Além disso, ao dizer que a publicidade digital no mundo todo estaria crescendo porque é mais fácil para as empresas mensurarem o retorno do investimento, o colunista desconsidera não só os avanços da Globo na construção de modelos de atribuição que enxergam toda a jornada do consumidor nas suas plataformas, como também o inegável retorno que a TV, isoladamente, traz para o anunciante. Basta olhar, por exemplo, para a mobilização provocada pelo BBB e a sua capacidade de gerar conexão entre o público e as marcas presentes na atração.

Outro ponto importante a ser destacado é que o conceito de TV 3.0 está fundamentado na visão de um mundo no qual estão preservados atributos importantes da TV, como qualidade, alcance, transparência e brand safety, que se unem às métricas do digital. Estamos falando de uma experiência integrada, que conjuga o melhor dos dois ambientes, oferecendo uma experiência ainda melhor e maior para o público e para o mercado.

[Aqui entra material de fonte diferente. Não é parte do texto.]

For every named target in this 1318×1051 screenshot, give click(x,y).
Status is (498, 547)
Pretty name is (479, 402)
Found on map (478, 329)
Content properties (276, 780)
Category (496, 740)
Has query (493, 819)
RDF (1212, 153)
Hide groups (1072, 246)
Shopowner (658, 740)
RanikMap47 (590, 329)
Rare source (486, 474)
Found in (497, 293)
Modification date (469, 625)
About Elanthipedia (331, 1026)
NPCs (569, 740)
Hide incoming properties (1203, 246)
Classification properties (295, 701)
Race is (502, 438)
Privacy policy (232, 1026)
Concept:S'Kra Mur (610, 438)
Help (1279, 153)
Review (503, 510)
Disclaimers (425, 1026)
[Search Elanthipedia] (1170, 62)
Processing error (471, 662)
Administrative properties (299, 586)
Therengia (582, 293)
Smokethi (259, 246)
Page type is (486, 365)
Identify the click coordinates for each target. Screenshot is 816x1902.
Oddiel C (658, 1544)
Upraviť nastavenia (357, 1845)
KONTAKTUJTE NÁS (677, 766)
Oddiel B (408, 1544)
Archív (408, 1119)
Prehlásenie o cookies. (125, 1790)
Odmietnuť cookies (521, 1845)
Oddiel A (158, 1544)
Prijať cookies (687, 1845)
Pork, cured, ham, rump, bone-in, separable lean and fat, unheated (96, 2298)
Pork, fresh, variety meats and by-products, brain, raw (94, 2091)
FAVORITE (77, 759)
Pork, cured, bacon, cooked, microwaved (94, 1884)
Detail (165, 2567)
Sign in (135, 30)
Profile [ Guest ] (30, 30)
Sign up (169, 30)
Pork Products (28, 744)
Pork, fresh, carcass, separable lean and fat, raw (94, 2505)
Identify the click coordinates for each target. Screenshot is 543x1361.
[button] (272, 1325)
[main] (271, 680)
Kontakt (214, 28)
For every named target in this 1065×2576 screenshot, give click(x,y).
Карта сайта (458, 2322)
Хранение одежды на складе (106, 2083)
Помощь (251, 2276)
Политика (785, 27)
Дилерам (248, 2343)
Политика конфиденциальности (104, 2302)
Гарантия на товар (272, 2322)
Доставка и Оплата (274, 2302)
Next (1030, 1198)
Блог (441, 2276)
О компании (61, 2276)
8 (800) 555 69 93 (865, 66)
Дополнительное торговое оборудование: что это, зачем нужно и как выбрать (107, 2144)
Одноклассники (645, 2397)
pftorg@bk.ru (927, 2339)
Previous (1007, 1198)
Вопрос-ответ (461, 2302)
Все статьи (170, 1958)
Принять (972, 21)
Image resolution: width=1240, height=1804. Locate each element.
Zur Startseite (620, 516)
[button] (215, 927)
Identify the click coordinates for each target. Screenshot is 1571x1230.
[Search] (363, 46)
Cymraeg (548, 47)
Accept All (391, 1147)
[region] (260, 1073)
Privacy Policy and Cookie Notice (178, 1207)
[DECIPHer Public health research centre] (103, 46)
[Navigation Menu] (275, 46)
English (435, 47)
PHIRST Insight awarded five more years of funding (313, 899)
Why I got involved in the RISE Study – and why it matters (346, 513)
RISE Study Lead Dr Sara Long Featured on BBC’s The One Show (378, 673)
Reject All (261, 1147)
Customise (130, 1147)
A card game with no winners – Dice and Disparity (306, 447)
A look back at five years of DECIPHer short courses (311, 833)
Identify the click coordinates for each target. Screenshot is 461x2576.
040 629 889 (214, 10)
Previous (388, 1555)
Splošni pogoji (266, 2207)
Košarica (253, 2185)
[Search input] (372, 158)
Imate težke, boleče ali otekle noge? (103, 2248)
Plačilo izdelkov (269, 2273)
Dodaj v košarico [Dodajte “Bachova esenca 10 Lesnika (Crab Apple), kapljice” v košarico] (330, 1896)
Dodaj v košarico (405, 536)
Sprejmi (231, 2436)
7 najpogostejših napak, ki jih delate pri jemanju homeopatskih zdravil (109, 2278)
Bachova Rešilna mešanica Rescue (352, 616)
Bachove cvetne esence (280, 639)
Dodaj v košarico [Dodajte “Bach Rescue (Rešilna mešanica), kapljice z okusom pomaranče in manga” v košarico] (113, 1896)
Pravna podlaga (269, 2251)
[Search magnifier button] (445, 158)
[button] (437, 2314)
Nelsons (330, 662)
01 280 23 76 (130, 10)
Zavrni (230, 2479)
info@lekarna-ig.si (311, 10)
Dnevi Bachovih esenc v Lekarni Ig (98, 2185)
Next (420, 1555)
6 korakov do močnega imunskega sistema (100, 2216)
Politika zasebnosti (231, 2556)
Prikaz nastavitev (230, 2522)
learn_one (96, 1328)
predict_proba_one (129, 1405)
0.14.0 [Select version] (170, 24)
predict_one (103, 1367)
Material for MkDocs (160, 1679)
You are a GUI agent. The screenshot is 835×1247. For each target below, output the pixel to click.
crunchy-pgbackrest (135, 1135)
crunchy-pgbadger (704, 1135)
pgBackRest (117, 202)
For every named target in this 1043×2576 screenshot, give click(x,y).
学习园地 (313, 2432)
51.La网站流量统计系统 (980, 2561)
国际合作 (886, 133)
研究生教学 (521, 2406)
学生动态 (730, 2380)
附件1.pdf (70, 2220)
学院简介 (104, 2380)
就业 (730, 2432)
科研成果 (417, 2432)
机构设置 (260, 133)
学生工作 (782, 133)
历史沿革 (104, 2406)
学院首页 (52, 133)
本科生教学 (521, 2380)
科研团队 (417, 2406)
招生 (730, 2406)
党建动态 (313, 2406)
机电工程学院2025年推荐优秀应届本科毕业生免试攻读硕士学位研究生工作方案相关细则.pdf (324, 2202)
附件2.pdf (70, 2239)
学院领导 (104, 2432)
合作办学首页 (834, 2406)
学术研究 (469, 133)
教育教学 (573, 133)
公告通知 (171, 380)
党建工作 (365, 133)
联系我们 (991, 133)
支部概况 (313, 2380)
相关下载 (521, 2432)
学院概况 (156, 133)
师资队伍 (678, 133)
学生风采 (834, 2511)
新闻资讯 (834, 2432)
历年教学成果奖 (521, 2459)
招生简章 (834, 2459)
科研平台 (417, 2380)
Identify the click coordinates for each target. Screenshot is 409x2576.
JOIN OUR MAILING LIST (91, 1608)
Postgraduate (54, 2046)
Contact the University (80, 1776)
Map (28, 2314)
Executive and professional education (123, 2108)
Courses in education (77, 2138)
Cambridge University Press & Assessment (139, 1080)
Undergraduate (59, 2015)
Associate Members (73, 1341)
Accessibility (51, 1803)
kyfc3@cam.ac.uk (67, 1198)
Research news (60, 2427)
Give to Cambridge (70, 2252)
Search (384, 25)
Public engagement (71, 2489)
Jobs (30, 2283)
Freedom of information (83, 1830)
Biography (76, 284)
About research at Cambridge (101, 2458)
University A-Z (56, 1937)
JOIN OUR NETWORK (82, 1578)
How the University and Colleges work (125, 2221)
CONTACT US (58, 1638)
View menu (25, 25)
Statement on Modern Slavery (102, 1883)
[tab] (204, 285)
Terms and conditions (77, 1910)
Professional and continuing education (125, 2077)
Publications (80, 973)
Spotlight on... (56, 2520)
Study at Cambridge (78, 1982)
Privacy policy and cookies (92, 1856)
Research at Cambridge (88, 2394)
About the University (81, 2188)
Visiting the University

Por último, a parceria entre Globo e Google Cloud não configura uma relação de dependência da nuvem do Google Cloud. A Globo passa a ser dependente da nuvem pública, mas não necessariamente do Google. Todo o trabalho de migração está apoiado na tecnologia multicloud, portanto a migração de workloads para outras nuvens públicas é prerrogativa da Globo. De toda forma, o acordo tem cláusulas bem estruturadas para que isso não venha a acontecer, pois a Globo acredita no crescimento e no valor desta parceria por muitos anos."


Este texto é argumentativo e não expressa necessariamente a opinião do Notícias da TV. A Coluna de Mídia é publicada toda quinta-feira.